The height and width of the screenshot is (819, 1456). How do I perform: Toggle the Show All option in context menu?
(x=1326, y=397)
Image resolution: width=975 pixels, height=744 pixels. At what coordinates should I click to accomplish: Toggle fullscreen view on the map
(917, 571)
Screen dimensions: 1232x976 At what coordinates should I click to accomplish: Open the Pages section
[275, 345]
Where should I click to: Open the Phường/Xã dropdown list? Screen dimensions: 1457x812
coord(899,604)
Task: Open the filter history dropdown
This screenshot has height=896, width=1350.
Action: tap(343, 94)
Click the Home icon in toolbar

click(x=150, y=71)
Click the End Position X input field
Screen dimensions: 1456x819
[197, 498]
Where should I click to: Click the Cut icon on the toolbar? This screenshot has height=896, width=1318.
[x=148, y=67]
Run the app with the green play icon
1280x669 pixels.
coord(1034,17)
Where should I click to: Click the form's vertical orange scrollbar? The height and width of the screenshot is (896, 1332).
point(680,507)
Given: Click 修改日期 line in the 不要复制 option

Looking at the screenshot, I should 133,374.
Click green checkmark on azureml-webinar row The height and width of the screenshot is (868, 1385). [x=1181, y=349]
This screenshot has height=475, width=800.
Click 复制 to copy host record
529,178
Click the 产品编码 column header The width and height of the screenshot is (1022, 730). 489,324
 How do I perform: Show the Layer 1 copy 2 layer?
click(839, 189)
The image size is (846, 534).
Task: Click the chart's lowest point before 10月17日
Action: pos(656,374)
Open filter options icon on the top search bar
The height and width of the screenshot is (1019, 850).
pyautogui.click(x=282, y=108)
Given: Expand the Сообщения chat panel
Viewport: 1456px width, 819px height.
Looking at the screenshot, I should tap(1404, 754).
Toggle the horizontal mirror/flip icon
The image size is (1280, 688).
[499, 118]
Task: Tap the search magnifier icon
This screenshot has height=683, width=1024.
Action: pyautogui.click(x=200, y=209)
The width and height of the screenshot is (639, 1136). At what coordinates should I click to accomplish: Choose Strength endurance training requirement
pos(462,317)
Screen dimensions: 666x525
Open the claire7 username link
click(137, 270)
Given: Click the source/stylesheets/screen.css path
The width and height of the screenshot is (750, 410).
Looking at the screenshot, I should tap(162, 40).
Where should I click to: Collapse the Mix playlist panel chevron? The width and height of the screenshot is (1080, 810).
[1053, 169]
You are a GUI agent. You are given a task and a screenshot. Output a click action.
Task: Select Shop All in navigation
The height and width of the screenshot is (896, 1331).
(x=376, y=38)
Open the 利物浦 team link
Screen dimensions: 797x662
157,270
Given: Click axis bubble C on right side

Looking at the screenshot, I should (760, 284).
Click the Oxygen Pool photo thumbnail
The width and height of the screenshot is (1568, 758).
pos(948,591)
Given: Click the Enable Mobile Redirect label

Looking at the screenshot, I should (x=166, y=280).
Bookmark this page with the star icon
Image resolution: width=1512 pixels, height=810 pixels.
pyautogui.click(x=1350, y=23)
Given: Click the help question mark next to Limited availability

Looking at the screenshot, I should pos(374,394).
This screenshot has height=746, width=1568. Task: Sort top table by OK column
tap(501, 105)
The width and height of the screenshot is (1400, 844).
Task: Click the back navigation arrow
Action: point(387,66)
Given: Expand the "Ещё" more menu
- - -
*Co zrobić:* Przepisz bez żadnych zmian wiersze od tego, który zawiera „This screenshot has height=746, width=1568.”, aż do ostatniego wiersza powyżej, włącznie z oboma.

*Oczekiwany wynik:*
This screenshot has height=746, width=1568. Task: Sort top table by OK column
tap(501, 105)
The width and height of the screenshot is (1400, 844).
Task: Click the back navigation arrow
Action: point(387,66)
Given: Expand the "Ещё" more menu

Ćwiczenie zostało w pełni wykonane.